[Data]
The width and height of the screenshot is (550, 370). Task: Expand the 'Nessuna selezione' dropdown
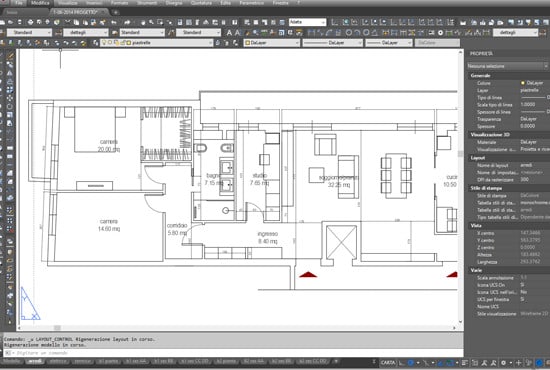pyautogui.click(x=507, y=66)
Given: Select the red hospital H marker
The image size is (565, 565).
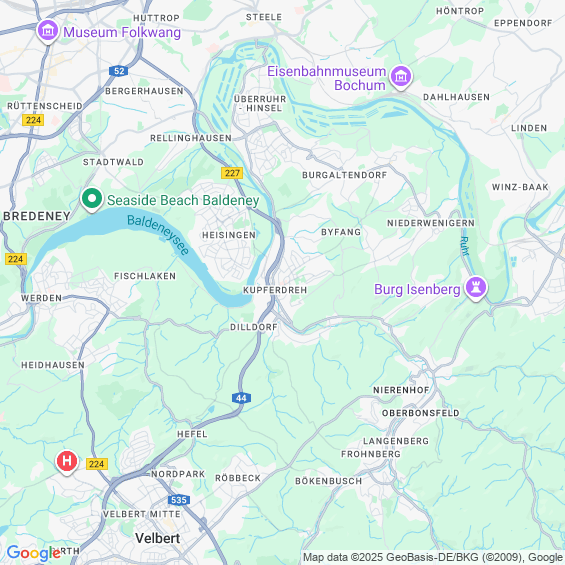Looking at the screenshot, I should (67, 462).
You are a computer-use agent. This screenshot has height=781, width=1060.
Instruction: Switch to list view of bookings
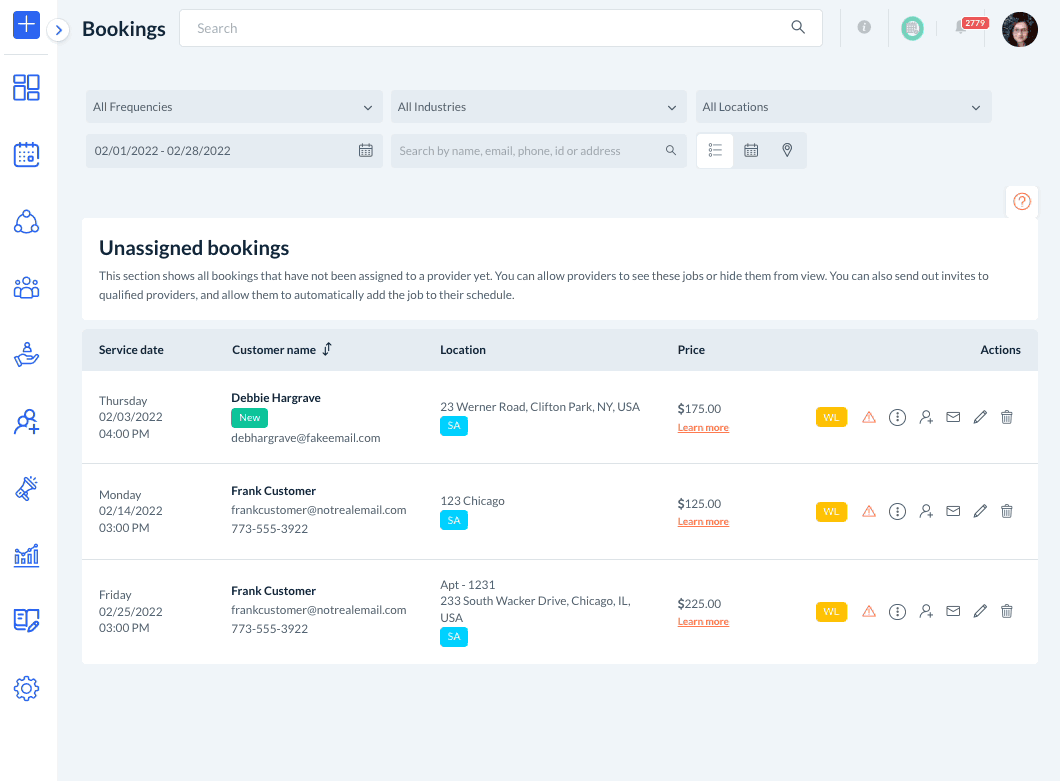click(x=715, y=150)
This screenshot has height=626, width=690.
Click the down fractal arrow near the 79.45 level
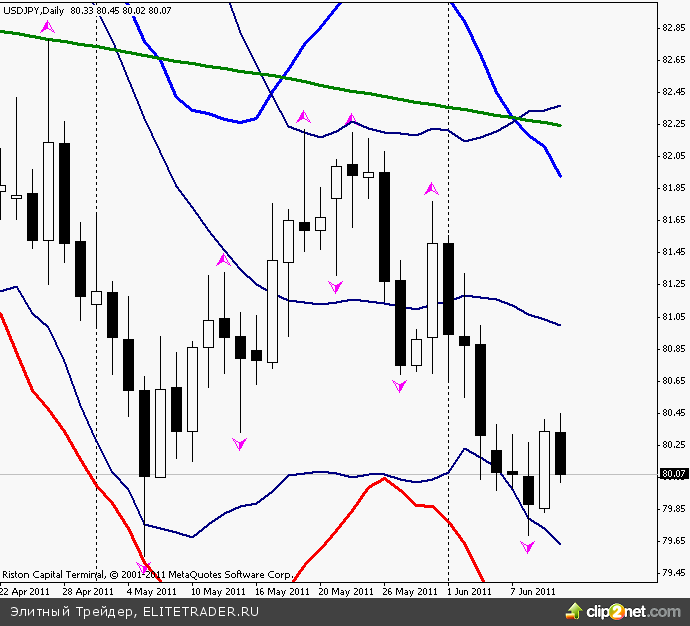(x=145, y=568)
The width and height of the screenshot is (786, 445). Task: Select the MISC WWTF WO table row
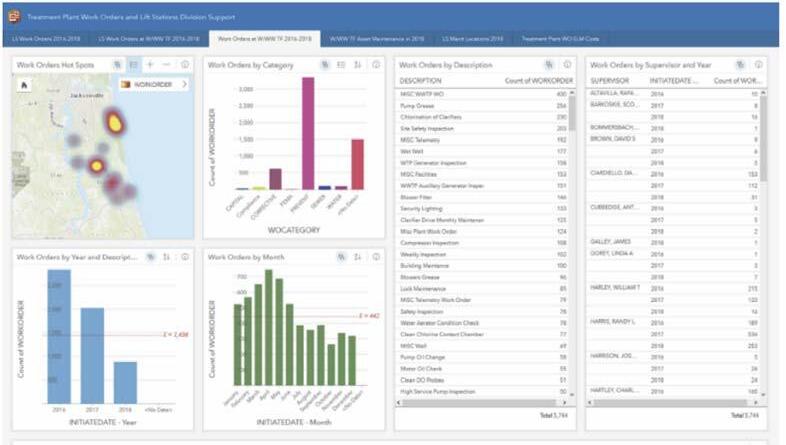pyautogui.click(x=483, y=94)
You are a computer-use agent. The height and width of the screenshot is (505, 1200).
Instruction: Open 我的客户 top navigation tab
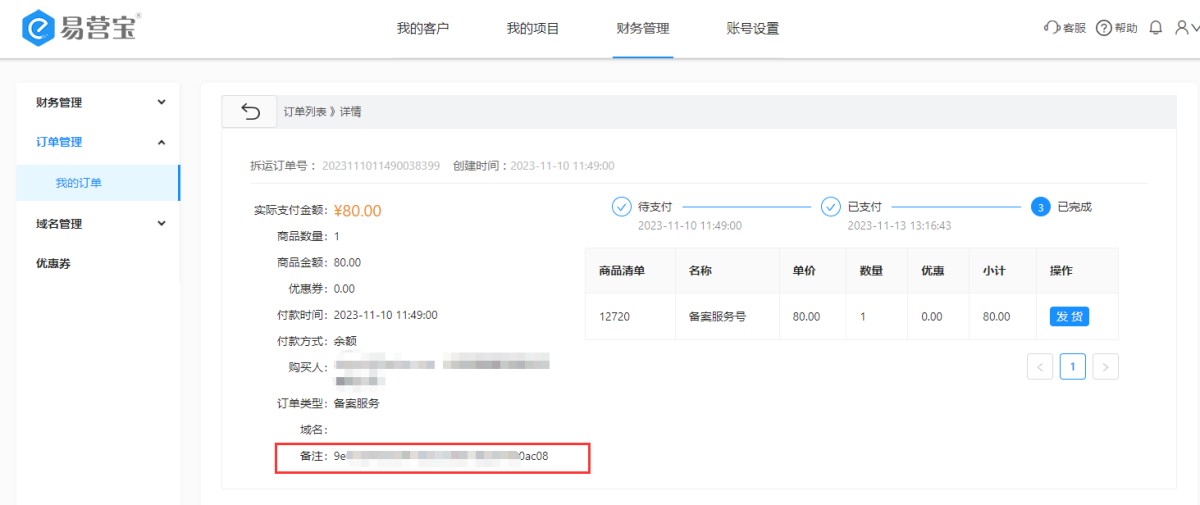click(423, 28)
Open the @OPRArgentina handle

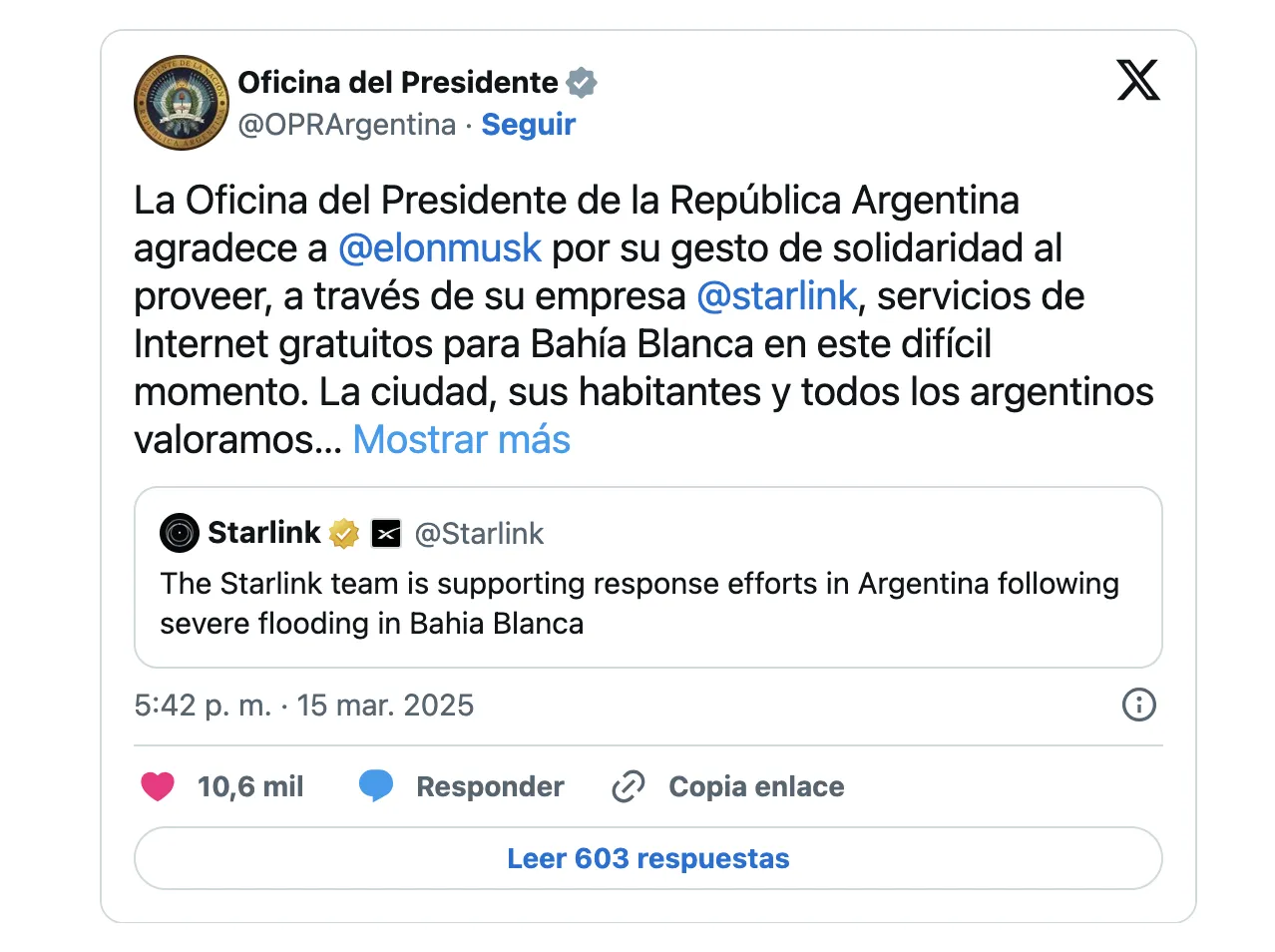(x=346, y=125)
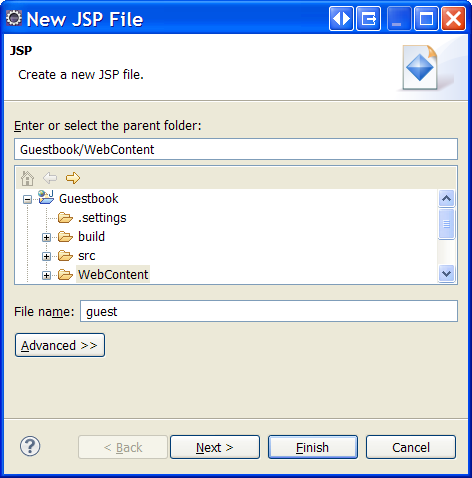Select the src folder label
Screen dimensions: 472x478
click(87, 256)
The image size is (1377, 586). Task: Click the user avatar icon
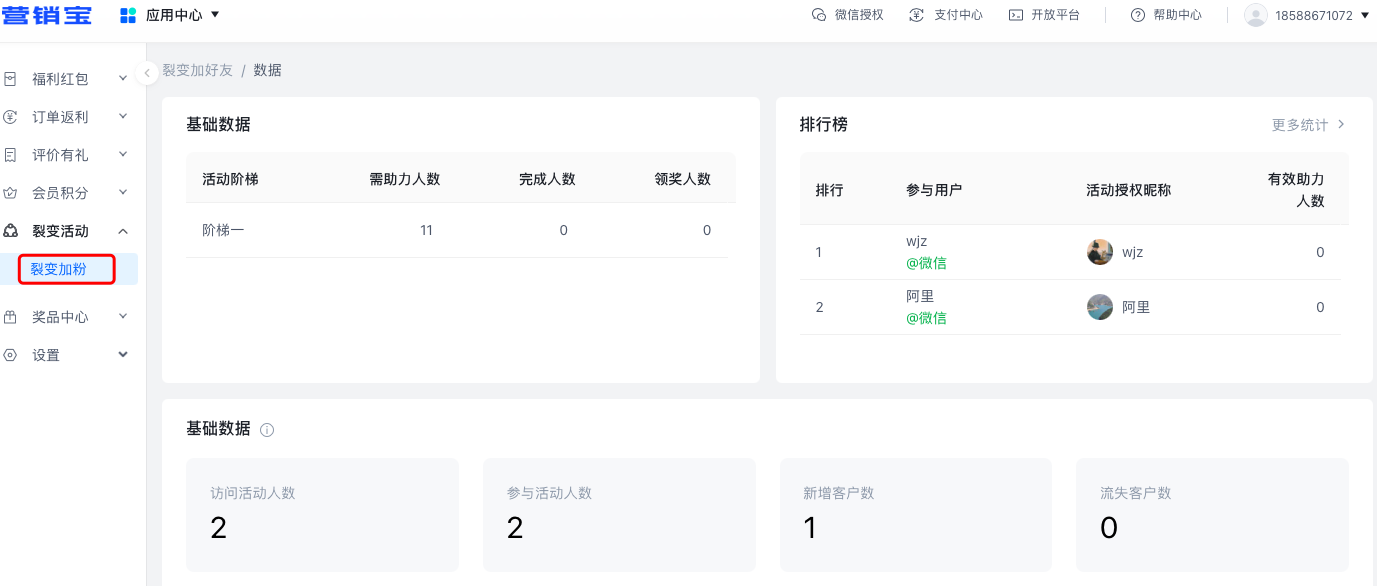1255,15
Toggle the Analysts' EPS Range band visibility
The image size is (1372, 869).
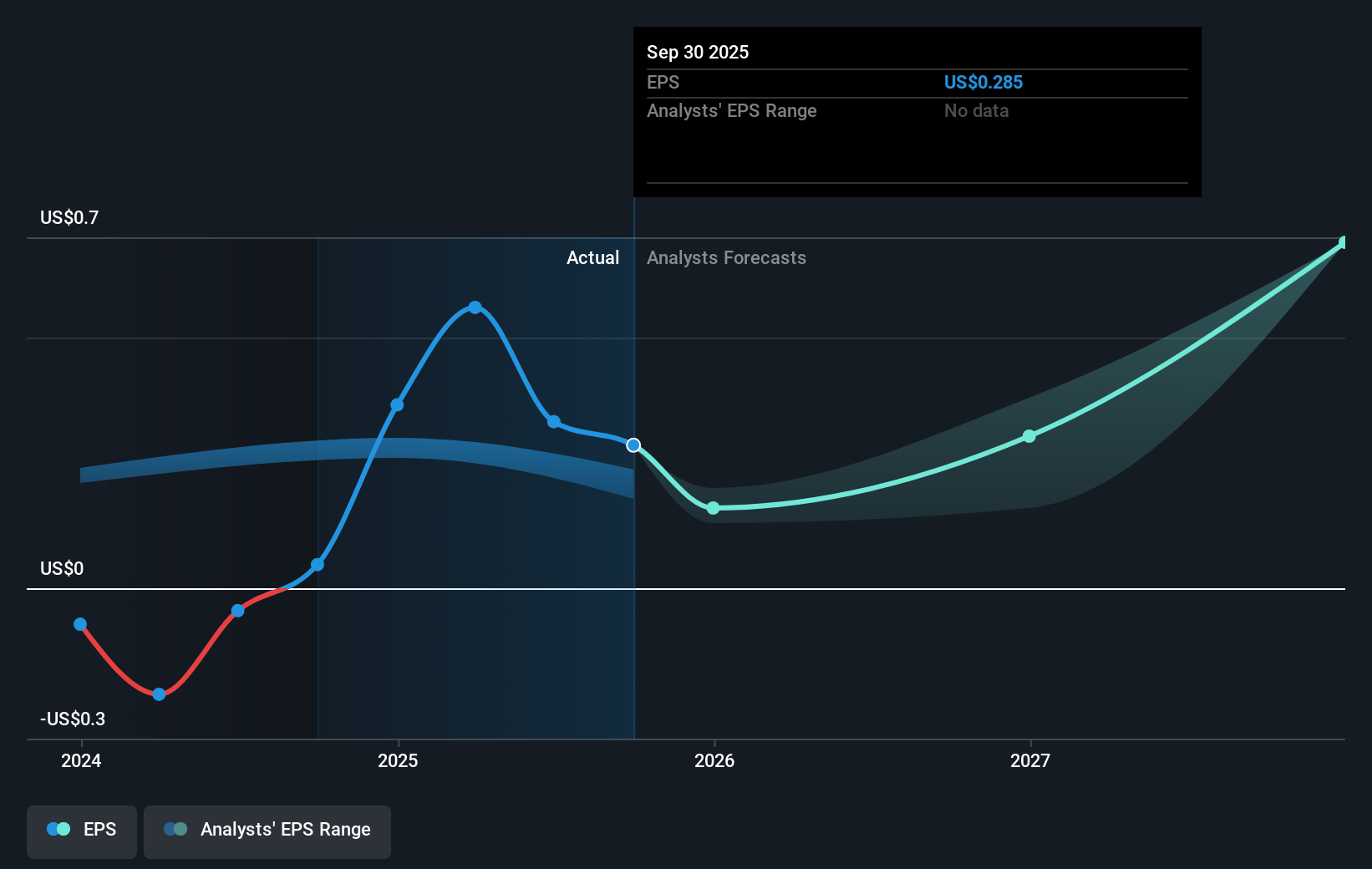click(x=267, y=831)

[Requirements] Convert every line of the rows above into a numbered list. Skip blank lines and leave the pictures out.

[Answer]
1. The width and height of the screenshot is (550, 370). Task: Expand the 'Nessuna selezione' dropdown
2. pyautogui.click(x=507, y=66)
3. Given: Select the red hospital H marker
4. The image size is (565, 565).
5. Looking at the screenshot, I should (67, 462).
6. You are a computer-use agent. This screenshot has height=781, width=1060.
7. Instruction: Switch to list view of bookings
8. click(x=715, y=150)
9. This screenshot has height=626, width=690.
10. Click the down fractal arrow near the 79.45 level
11. (x=145, y=568)
12. The width and height of the screenshot is (786, 445). Task: Select the MISC WWTF WO table row
13. pyautogui.click(x=483, y=94)
14. You are a computer-use agent. The height and width of the screenshot is (505, 1200).
15. Instruction: Open 我的客户 top navigation tab
16. click(423, 28)
17. Open the @OPRArgentina handle
18. (x=346, y=125)
19. Select the src folder label
20. Screen dimensions: 472x478
21. click(87, 256)
22. The image size is (1377, 586). Task: Click the user avatar icon
23. 1255,15
24. Toggle the Analysts' EPS Range band visibility
25. The image size is (1372, 869).
26. click(x=267, y=831)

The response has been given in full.